Opened 12 years ago

Closed 9 years ago

#19750 closed Bug (fixed)

Postgres conflict on CREATE INDEX: "relation exists"

Reported by: pricco@… Owned by:
Component: Database layer (models, ORM) Version: 1.5-beta-1
Severity: Normal Keywords:
Cc: Triage Stage: Accepted
Has patch: yes Needs documentation: no
Needs tests: no Patch needs improvement: yes
Easy pickings: no UI/UX: no

Description

The syncdb index creation fails on postgres when a db_table name is equal to the union of a db_table name and a inner foreign key column name.

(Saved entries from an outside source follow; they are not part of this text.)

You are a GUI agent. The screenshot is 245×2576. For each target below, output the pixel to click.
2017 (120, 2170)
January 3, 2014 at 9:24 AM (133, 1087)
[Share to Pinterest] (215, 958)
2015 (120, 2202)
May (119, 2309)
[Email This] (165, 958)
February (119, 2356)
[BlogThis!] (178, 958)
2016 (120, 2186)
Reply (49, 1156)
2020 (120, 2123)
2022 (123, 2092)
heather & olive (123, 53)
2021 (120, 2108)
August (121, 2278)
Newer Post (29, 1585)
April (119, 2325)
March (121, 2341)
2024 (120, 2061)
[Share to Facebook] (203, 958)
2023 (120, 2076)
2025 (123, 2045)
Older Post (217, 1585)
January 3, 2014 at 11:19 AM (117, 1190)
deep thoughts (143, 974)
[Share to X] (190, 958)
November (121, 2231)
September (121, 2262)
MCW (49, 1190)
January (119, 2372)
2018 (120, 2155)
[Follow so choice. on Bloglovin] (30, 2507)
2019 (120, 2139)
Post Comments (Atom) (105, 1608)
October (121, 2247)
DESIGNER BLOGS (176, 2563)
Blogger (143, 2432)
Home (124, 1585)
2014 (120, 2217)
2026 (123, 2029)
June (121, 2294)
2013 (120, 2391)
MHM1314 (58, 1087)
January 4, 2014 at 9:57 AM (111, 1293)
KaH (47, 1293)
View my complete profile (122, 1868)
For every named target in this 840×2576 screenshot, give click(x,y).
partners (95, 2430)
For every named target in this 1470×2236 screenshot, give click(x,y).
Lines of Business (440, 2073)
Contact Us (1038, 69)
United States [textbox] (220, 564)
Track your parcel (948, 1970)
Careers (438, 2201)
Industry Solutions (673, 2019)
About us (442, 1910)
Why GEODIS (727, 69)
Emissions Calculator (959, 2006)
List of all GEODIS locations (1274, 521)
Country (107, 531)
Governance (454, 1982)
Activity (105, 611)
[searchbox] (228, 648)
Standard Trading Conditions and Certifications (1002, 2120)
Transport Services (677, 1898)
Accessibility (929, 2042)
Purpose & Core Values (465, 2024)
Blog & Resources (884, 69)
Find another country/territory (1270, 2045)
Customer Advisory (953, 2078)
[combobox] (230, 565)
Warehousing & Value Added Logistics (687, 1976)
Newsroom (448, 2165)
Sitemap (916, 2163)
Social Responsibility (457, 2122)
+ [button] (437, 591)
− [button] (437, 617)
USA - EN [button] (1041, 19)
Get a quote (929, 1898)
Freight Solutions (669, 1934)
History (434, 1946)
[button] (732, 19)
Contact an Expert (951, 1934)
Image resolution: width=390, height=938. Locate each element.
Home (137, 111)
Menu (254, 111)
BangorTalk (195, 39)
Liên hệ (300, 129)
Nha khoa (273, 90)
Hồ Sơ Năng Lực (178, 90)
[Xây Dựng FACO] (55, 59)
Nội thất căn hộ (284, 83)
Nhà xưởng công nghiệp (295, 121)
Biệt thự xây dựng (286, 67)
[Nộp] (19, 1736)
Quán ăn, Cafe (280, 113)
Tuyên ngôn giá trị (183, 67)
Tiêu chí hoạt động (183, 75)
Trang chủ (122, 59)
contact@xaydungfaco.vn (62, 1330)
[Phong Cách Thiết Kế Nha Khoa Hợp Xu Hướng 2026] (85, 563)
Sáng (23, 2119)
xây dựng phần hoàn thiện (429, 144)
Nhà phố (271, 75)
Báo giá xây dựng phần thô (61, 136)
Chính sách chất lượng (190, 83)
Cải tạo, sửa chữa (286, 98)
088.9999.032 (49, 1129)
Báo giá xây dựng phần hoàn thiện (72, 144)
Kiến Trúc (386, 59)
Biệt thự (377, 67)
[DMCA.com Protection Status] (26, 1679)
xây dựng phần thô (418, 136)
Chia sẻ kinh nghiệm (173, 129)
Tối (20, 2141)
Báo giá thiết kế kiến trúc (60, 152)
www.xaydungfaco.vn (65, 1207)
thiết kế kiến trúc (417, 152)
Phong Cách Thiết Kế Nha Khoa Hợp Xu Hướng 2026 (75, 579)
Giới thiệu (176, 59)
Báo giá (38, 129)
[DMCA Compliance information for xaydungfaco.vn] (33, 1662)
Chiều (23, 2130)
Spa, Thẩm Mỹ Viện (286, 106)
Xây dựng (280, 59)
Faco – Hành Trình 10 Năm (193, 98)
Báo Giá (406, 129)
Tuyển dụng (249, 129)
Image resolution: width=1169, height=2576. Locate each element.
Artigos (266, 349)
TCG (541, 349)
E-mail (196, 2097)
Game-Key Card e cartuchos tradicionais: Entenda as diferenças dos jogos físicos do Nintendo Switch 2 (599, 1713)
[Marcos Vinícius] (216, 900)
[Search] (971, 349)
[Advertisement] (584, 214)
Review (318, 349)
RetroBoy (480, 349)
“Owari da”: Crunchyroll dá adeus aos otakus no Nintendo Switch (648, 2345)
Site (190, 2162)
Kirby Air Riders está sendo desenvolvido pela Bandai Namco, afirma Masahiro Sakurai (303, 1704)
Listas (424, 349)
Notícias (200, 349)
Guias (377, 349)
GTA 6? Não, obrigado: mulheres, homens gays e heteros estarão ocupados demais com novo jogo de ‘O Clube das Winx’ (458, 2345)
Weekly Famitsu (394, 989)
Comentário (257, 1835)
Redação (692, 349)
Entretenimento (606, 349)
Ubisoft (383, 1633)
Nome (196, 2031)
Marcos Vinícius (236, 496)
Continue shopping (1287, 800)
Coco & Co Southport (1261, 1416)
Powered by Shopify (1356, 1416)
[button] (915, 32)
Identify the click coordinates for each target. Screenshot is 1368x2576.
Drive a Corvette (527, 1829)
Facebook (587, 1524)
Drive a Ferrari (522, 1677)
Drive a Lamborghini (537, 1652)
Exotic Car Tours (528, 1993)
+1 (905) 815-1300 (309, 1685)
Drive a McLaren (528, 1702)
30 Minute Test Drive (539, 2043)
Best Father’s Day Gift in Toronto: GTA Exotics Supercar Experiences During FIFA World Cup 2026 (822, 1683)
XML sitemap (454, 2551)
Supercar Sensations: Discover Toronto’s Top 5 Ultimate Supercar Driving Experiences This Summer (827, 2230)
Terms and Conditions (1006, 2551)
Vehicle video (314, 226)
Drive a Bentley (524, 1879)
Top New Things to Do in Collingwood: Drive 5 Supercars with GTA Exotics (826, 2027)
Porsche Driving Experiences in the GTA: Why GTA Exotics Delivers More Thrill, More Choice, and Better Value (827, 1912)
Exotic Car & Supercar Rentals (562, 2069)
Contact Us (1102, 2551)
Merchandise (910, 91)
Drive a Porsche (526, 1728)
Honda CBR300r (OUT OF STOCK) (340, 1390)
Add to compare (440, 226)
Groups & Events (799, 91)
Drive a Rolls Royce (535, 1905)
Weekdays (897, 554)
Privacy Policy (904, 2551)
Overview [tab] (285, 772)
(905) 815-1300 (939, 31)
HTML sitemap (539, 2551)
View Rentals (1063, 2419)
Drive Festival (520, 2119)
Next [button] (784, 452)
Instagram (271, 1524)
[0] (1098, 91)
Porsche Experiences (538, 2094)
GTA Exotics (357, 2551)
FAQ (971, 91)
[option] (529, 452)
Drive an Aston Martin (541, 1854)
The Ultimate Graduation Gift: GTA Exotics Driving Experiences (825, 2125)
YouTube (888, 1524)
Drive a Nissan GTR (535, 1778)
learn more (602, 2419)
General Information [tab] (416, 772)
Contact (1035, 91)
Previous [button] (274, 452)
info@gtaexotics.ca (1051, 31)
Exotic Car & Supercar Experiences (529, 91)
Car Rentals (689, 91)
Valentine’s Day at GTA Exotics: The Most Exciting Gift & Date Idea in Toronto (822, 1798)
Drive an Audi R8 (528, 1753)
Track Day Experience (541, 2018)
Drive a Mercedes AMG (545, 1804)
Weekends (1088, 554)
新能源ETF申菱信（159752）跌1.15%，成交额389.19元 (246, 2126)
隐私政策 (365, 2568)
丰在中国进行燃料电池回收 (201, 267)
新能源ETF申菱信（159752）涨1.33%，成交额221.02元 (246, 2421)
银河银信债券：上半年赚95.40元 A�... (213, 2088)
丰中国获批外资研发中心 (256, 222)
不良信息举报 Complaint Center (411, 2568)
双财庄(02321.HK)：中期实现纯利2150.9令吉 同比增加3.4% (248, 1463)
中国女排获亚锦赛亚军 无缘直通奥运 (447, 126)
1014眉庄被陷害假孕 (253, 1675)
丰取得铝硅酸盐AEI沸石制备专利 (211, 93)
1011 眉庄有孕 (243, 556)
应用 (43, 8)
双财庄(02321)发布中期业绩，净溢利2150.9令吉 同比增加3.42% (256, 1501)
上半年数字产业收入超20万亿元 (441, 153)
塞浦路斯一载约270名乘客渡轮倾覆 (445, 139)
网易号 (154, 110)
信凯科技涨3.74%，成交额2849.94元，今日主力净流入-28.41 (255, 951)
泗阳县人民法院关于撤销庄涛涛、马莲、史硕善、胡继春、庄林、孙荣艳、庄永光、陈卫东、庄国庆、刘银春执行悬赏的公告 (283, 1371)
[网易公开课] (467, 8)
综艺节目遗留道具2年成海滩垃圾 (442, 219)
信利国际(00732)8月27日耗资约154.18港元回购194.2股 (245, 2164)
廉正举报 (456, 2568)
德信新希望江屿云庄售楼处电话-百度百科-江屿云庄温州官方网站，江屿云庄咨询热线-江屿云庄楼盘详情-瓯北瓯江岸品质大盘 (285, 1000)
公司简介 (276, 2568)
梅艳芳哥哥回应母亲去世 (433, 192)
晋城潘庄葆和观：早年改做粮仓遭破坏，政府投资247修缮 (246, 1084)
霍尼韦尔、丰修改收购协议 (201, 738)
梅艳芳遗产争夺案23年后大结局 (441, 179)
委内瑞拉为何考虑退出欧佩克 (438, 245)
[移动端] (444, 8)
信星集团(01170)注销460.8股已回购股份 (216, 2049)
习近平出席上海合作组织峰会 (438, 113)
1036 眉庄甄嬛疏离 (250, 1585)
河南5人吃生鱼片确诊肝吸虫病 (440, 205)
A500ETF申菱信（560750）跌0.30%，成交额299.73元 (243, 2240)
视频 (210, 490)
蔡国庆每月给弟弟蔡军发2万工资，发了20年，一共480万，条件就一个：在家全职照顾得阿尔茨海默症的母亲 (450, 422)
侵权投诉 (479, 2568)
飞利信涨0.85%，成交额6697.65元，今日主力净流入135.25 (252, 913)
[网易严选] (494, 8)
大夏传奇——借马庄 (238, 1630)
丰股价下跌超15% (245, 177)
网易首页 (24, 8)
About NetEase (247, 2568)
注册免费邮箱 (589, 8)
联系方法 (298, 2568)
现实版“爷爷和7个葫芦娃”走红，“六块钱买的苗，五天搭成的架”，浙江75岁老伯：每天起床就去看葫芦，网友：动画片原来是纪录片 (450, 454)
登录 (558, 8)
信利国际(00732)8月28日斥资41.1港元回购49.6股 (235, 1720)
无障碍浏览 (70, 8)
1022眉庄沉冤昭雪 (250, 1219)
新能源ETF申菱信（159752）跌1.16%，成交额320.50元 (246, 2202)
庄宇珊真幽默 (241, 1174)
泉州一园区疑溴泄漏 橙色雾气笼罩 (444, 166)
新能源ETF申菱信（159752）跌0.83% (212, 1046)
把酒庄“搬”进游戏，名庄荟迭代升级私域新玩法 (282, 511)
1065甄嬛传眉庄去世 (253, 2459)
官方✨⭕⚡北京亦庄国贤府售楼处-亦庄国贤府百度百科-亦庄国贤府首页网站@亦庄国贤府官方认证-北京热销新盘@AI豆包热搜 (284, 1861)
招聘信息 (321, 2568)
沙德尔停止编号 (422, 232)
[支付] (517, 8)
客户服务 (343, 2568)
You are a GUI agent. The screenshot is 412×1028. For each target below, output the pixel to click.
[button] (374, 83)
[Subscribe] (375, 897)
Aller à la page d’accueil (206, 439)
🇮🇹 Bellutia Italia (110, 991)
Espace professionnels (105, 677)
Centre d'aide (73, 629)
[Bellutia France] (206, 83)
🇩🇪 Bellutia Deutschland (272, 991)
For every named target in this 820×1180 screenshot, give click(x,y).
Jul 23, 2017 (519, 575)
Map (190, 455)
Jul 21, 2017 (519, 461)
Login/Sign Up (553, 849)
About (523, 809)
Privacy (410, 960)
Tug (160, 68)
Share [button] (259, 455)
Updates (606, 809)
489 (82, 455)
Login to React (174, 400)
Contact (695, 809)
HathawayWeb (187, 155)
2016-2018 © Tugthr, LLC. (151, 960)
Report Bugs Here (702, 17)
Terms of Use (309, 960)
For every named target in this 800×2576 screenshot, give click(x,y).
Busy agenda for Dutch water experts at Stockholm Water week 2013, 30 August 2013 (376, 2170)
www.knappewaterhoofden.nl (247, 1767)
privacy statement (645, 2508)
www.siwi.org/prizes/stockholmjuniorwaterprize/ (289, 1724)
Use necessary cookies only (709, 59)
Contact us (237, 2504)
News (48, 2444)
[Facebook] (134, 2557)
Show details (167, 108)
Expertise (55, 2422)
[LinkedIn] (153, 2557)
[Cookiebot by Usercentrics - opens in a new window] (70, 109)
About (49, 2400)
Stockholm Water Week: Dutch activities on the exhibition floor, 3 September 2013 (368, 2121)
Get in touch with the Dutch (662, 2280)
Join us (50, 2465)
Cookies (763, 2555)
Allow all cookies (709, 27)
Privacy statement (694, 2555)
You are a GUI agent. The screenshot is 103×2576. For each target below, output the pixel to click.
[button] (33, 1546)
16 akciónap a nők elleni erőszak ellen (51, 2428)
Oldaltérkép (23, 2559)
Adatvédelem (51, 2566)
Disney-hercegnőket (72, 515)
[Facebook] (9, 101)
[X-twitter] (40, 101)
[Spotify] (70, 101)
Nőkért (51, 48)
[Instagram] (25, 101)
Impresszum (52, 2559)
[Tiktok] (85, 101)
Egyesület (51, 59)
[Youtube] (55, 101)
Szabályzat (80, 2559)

<db_table>_id == <db_table>_<fk_column>_id

class OrganizationType(models.Model):

    id = models.CharField(max_length=1, primary_key=True)

    class Meta:
        db_table = 'organization_type'

class Organization(models.Model):

    type = models.ForeignKey(OrganizationType)
    
    class Meta:
        db_table = 'organization'

<organization_type>_id == <organization>_<type>_id

Exception:

DatabaseError: relation "organization_type_id_like" already exists

Change History (10)

comment:2 by Claude Paroz, 12 years ago

Needs tests: set
Triage Stage: UnreviewedAccepted

comment:3 by Pablo Ricco, 12 years ago

Version: 1.41.5-beta-1

comment:4 by marw85, 12 years ago

Owner: changed from nobody to marw85
Status: newassigned

comment:5 by marw85, 12 years ago

Owner: marw85 removed
Status: assignednew

There is no bug on django 1.6 and postgresql 9.0.5
Following indexes was created:

organization_pkey
organization_type_id (on table organization)
organization_type_id_like (on table organization)
organization_type_pkey

comment:6 by Tim Graham, 11 years ago

I can reproduce this using 1.6 and Postgres. syncdb with the above models gives the error Failed to install index for polls.Organization model: relation "organization_type_id_like" already exists. The patch still lacks tests, however.

comment:7 by Pablo Ricco, 11 years ago

New pull request with tests:
https://github.com/django/django/pull/1813

comment:8 by Claude Paroz, 11 years ago

Needs tests: unset
Patch needs improvement: set

Thanks for the updated patch.
However, I investigated some more, and I think I found the basic issue. At some point in time, sql_indexes_for_field has been customized for PostgreSQL because it needed some special indexes (see [f1ea26dd99415d]). Then, the common sql_indexes_for_field received several fixes and improvements, namely a change in the index naming using a hash of column names ([9d8492c169d]), without having the PostgreSQL version being updated.
For example, while investigating this, I found a bug in that sqlindexes and sqldropindexes do not use the same index names and are therefore broken for PostgreSQL!
I think that the proper fix for this ticket is to somewhat reconcile sql_indexes_for_field implementations. The new index naming usage will automatically fix the current issue.

comment:9 by Claude Paroz, 11 years ago

This might be a solution:

--- a/django/db/backends/postgresql_psycopg2/creation.py
+++ b/django/db/backends/postgresql_psycopg2/creation.py
@@ -65,8 +65,9 @@ class DatabaseCreation(BaseDatabaseCreation):
                         "(%s%s)" % (style.SQL_FIELD(qn(f.column)), opclass) +
                         "%s;" % tablespace_sql)
 
+            index_name = "%s_%s" % (model._meta.db_table, self._digest([f.name]))
             if not f.unique:
-                output = [get_index_sql('%s_%s' % (db_table, f.column))]
+                output = [get_index_sql(index_name)]
 
             # Fields with database column types of `varchar` and `text` need
             # a second index that specifies their operator class, which is
@@ -74,9 +75,9 @@ class DatabaseCreation(BaseDatabaseCreation):
             # C locale. See #12234.
             db_type = f.db_type(connection=self.connection)
             if db_type.startswith('varchar'):
-                output.append(get_index_sql('%s_%s_like' % (db_table, f.column),
+                output.append(get_index_sql('%s_like' % index_name,
                                             ' varchar_pattern_ops'))
             elif db_type.startswith('text'):
-                output.append(get_index_sql('%s_%s_like' % (db_table, f.column),
+                output.append(get_index_sql('%s_like' % index_name,
                                             ' text_pattern_ops'))
         return output

comment:10 by Tim Graham, 9 years ago

Resolution: fixed
Status: newclosed

This issue seems to be fixed using the migrations framework in Django 1.7.